The way that a request expires and is removed from the current limit count is important to understand. Rather than counting all of the requests for an hour and resetting the ratelimit-remaining value at the end of the hour, each request instead has its own timer.

This means that each request contributes toward the ratelimit-remaining count for one complete hour after the request is made. When that request’s timer runs out, it is no longer counted towards the request limit.

This has implications on the meaning of the ratelimit-reset header as well. Because the entire rate limit is not reset at one time, the value of this header is set to the time when the oldest request will expire.

Keep this in mind if you see your ratelimit-reset value change, but not move an entire hour into the future.

If the ratelimit-remaining reaches zero, subsequent requests will receive a 429 error code until the request reset has been reached.

ratelimit-remaining reaching zero can also indicate that the “burst limit” of 250 requests per minute limit was met, even if the 5,000 requests per hour limit was not. In this case, the 429 error response will include a retry-after header to indicate how long to wait (in seconds) until the request may be retried.
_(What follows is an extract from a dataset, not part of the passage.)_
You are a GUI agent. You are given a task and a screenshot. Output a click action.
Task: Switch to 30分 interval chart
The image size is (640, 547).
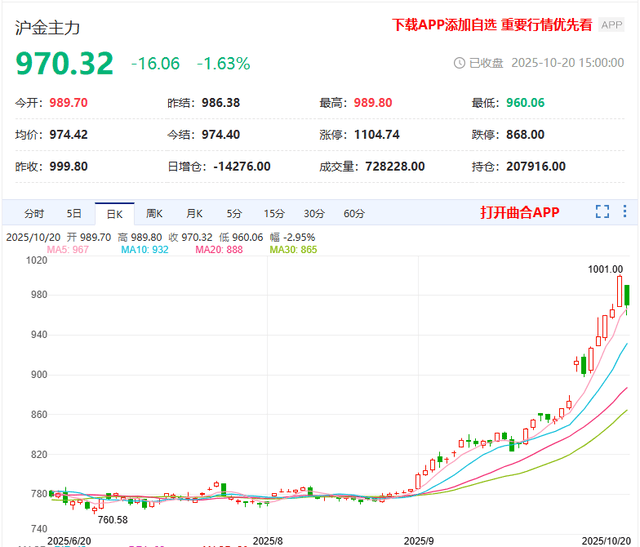click(314, 213)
You can see the format of the response in the examples.

Sample Rate Limit Headers

    ...
    ratelimit-limit: 1200
    ratelimit-remaining: 1193
    rateLimit-reset: 1402425459
    ...

Sample Rate Limit Headers When Burst Limit is Reached:

    ...
    ratelimit-limit: 5000
    ratelimit-remaining: 0
    rateLimit-reset: 1402425459
    retry-after: 29
    ...

Sample Rate Exceeded Response

    429 Too Many Requests
    {
            id: "too_many_requests",
            message: "API Rate limit exceeded."